Book Read Free

Death Row

Page 24

by Mark Pearson


  ‘Just you tread carefully, Delaney!’ Duncton called after him as they walked out of the kitchen.

  *

  A few moments later and Delaney was adjusting the heat setting in Sally’s car. ‘It’s colder than a witch’s tit in a brass brassiere in here,’ he said as the constable fired up the engine and threw him a reproving look. ‘What?’ he said defensively.

  ‘Nothing, sir,’ she said, with a resigned sigh.

  ‘Good. Take us down to Roy Boy’s. I need to think and nothing helps me do that better than a fat bacon sandwich.’

  ‘What you said back there to the inspector …’

  ‘Spit it out, Sally.’

  Sally turned the engine back off. ‘About the old man killing himself because he thought his grandson had been killed and it was all his fault.’

  ‘Go on.’

  ‘Well, what if it was his fault?’

  ‘The boy we found was killed fifteen years ago.’

  ‘Exactly.’

  Delaney looked at her. ‘Do you ever do the crossword, constable?’

  ‘Sometimes.’

  ‘Well, let’s not turn this into twenty bloody cryptic questions. What’s your point?’

  ‘Well, you said it yourself, sir. Why Graham Harper? Why was his grandson abducted, why his allotment? Maybe he was involved fifteen years ago in the murder of those two children. You always said Garnier had an accomplice. What if it was Graham Harper? Maybe that was what he meant by the note: I’m sorry, it’s all my fault.’

  ‘Maybe.’

  ‘But he didn’t take his own grandchild, did he?’

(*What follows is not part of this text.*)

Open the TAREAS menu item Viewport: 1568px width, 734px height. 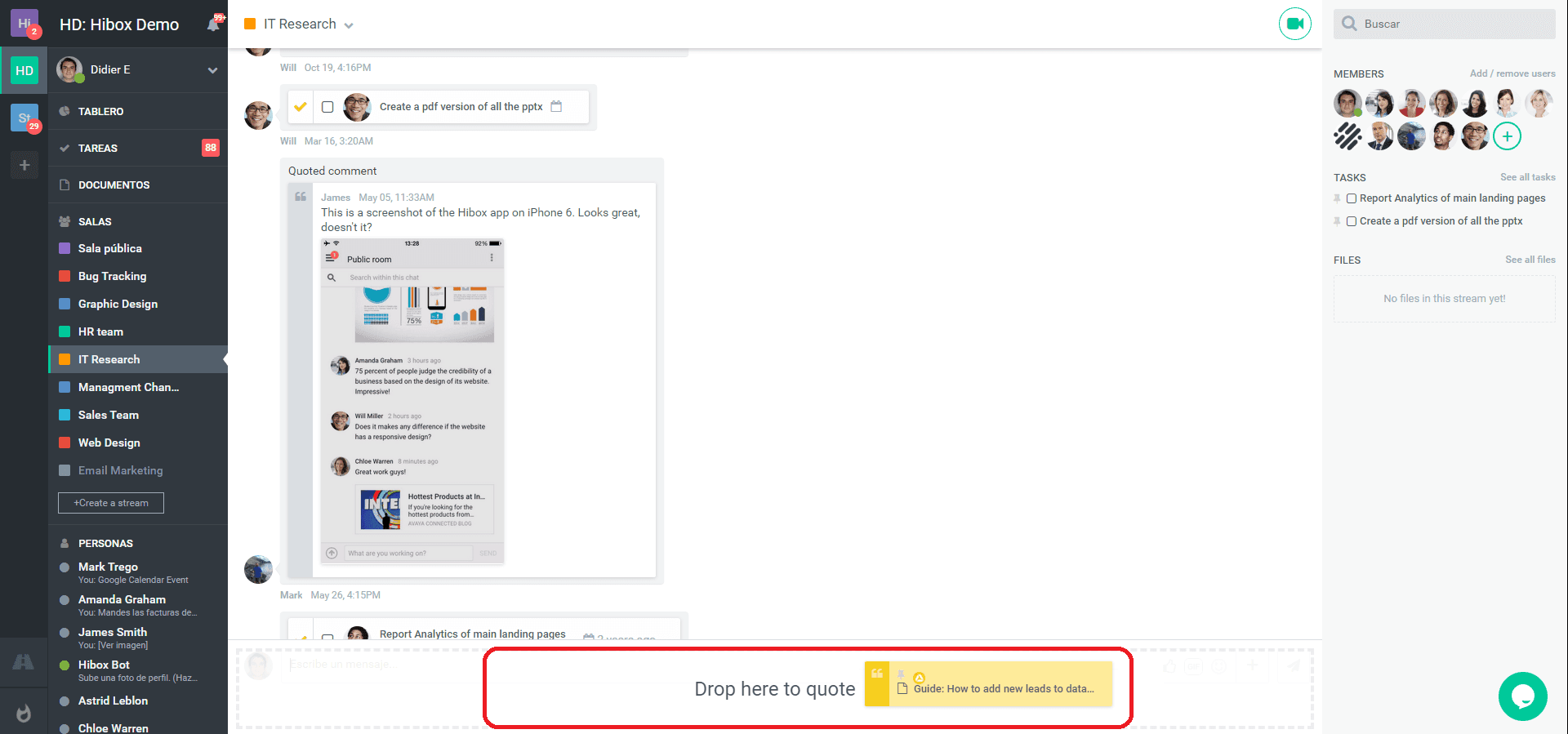point(98,148)
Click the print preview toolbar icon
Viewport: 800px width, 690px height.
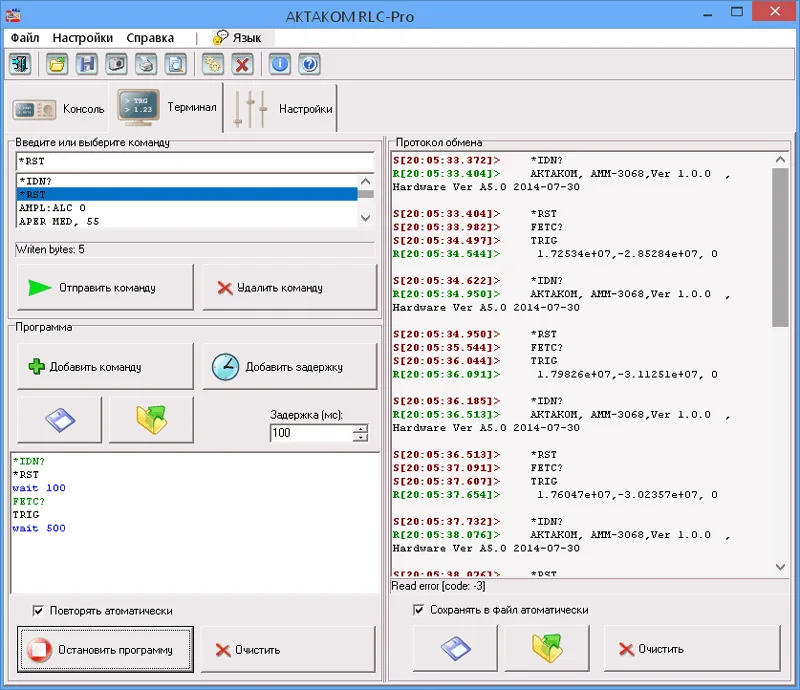tap(176, 65)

  Delaney shook his head. ‘I don’t think so.’

  Sally shrugged. ‘Maybe he did just kill himself for the guilt he felt about his grandson being taken when he was supposed to be looking after him, like you said.’ She turned the key again and Delaney put his hand on her arm.

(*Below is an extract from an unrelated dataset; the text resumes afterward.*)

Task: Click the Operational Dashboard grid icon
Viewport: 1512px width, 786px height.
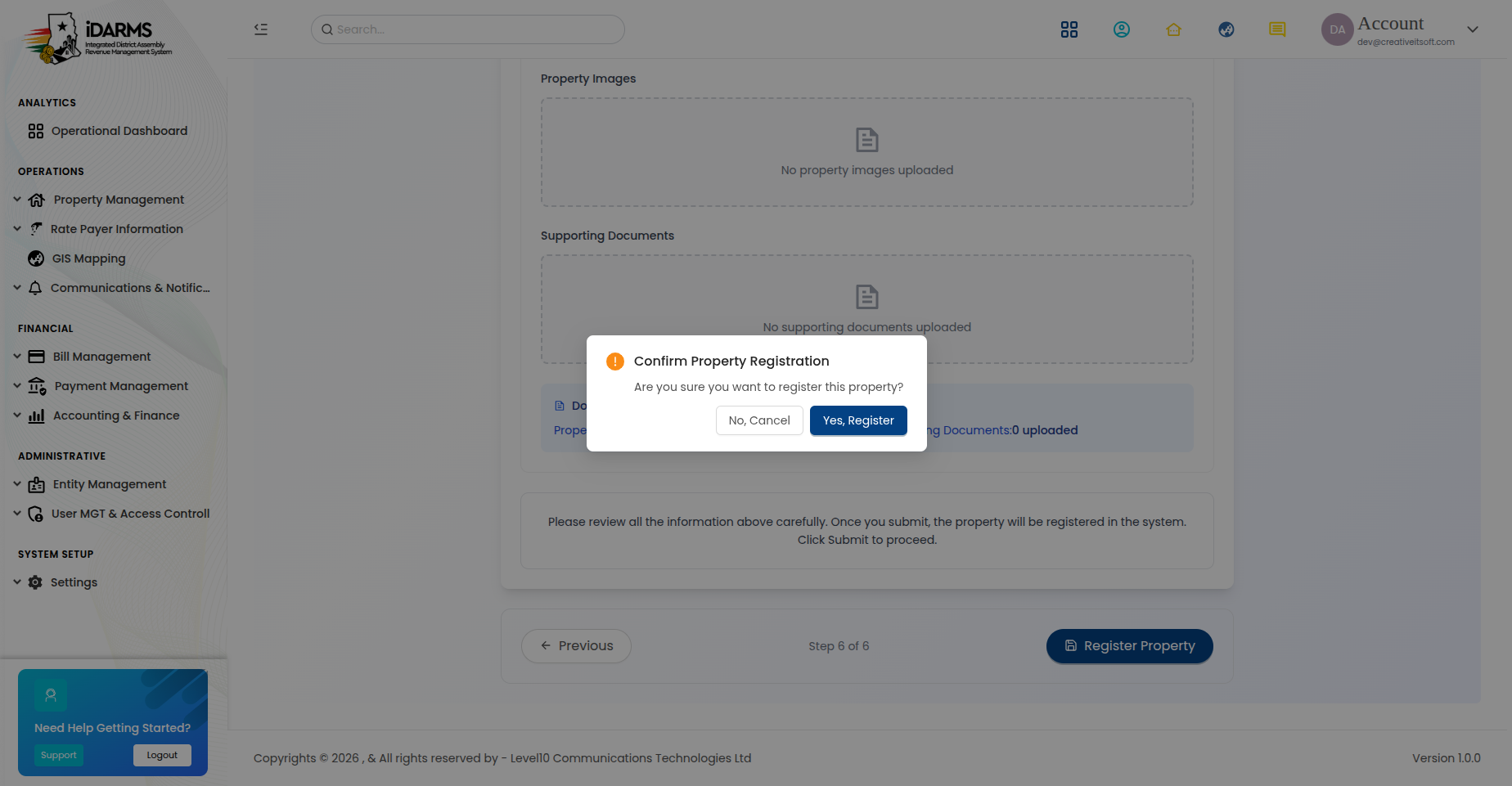Action: [x=36, y=131]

  ‘Hold on a minute. Let me think.’ He put a cigarette in his mouth, pulled it out again and looked at it thoughtfully for a moment, then put it on the dashboard. He took out his mobile, hit the speed dial and spoke urgently as it was answered.

  ‘Diane, it’s Jack. Can you pull up the scene-of-crime report from Graham Hall’s allotment and shed?’ He nodded. ‘The inventory from the shed, Look down it. Is there any mention of cigarettes?’ He listened for a while longer. ‘Okay, thanks, Diane. I’ll get back to you.’

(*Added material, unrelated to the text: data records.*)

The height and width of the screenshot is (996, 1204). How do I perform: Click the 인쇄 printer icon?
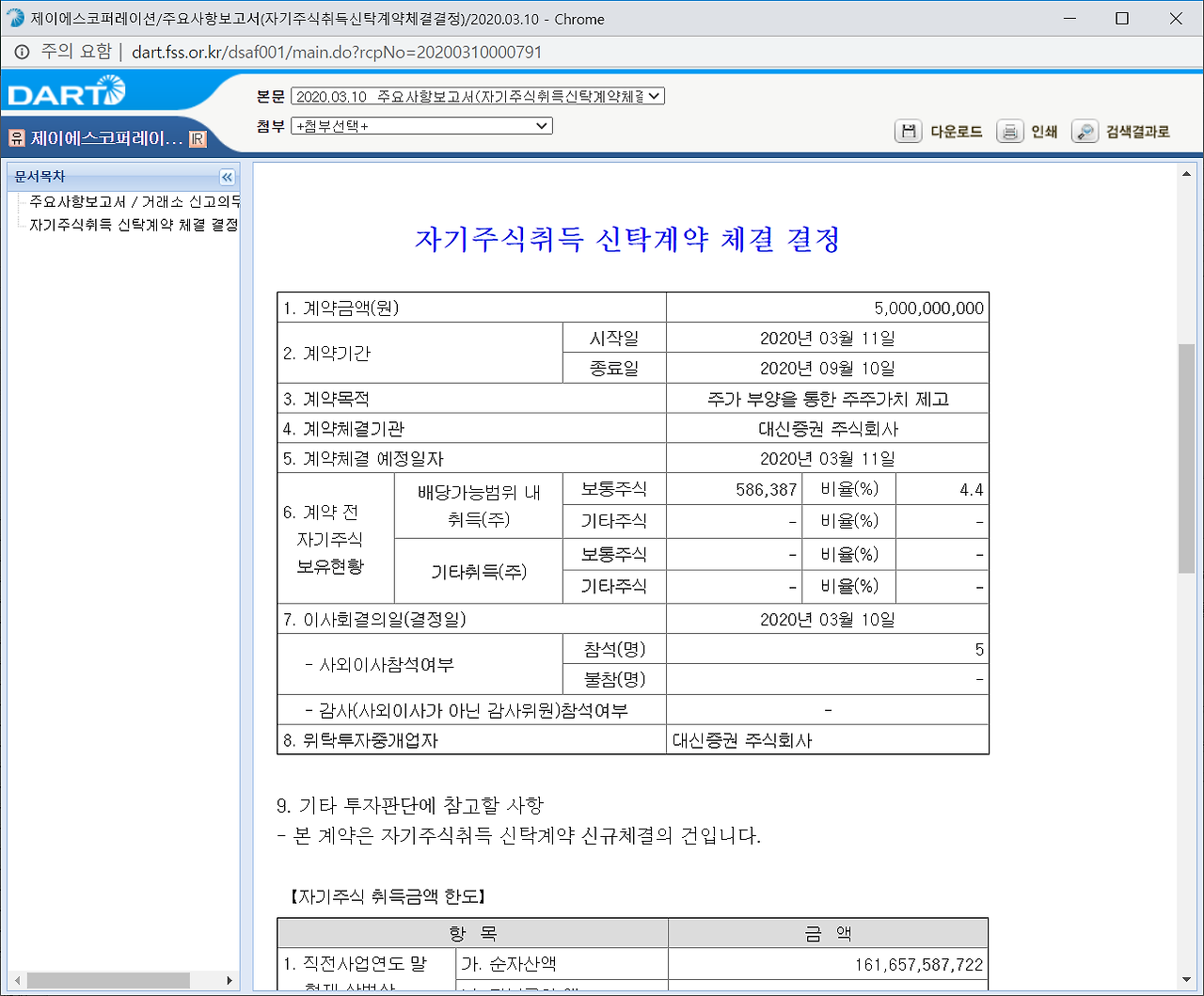coord(1009,131)
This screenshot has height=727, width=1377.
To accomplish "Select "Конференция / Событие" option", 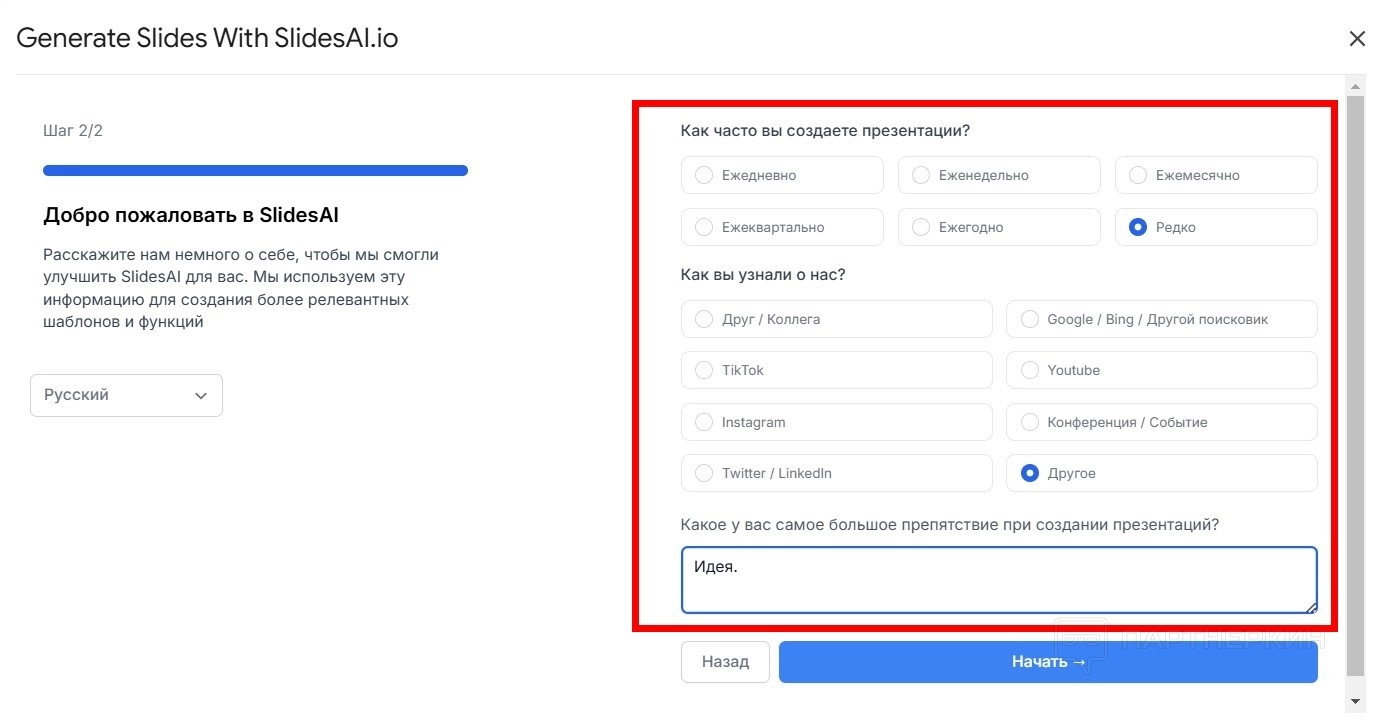I will coord(1029,422).
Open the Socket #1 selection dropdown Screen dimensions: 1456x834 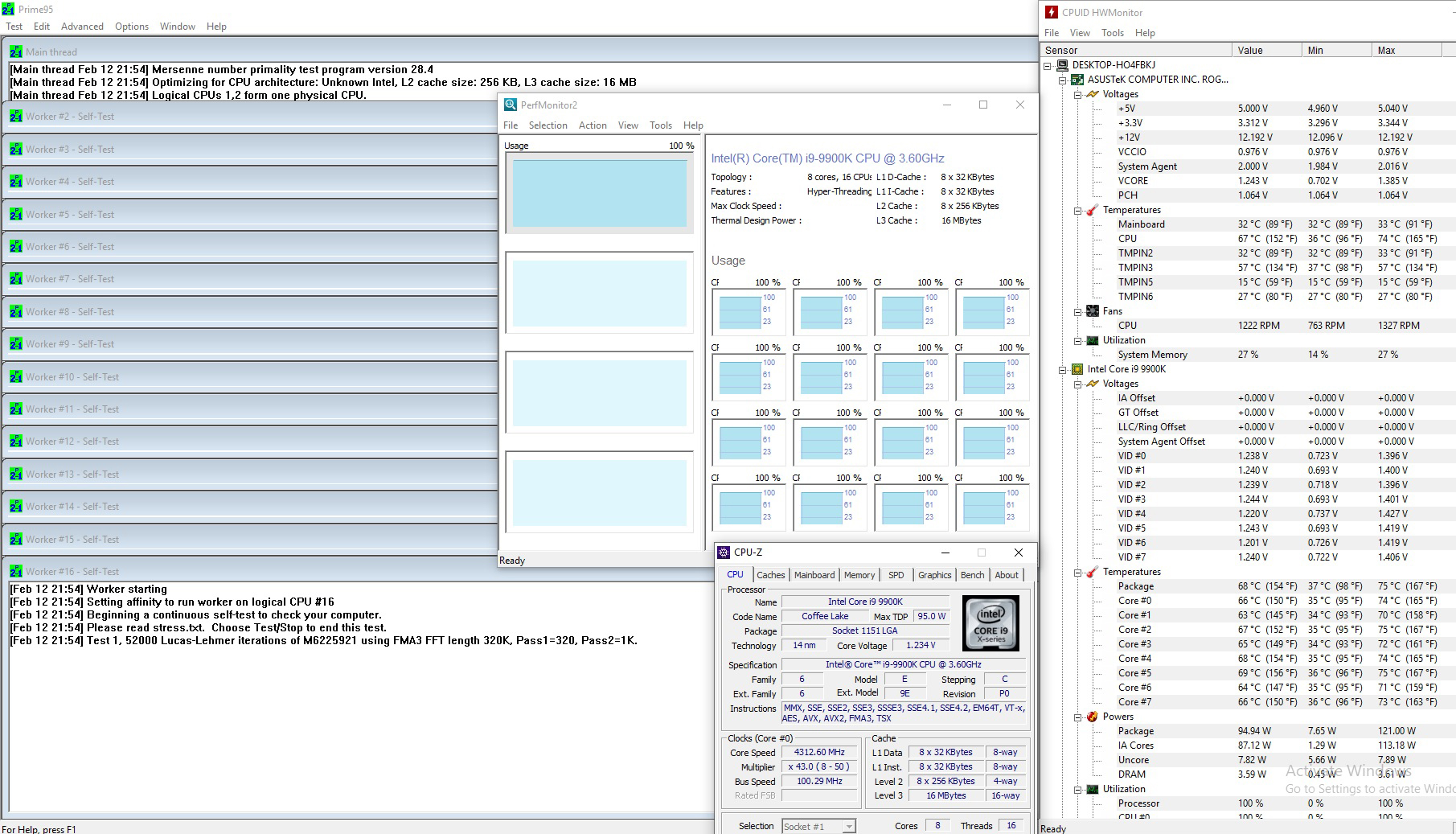pos(849,827)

  Delaney closed the phone and looked at Sally, an excited gleam in his eye.

  ‘What is it, sir?’

  ‘Graham Harper said he went for a cigarette in his shed while the boy waited outside, didn’t he?’

  ‘Yes.’

  ‘Well, there were no cigarettes in the shed. And he didn’t have any on him – he said as much when he asked if he could have one of mine.’

  ‘So?’

  ‘So where are the cigarettes?’

  Sally shook her head, puzzled. ‘I don’t understand.’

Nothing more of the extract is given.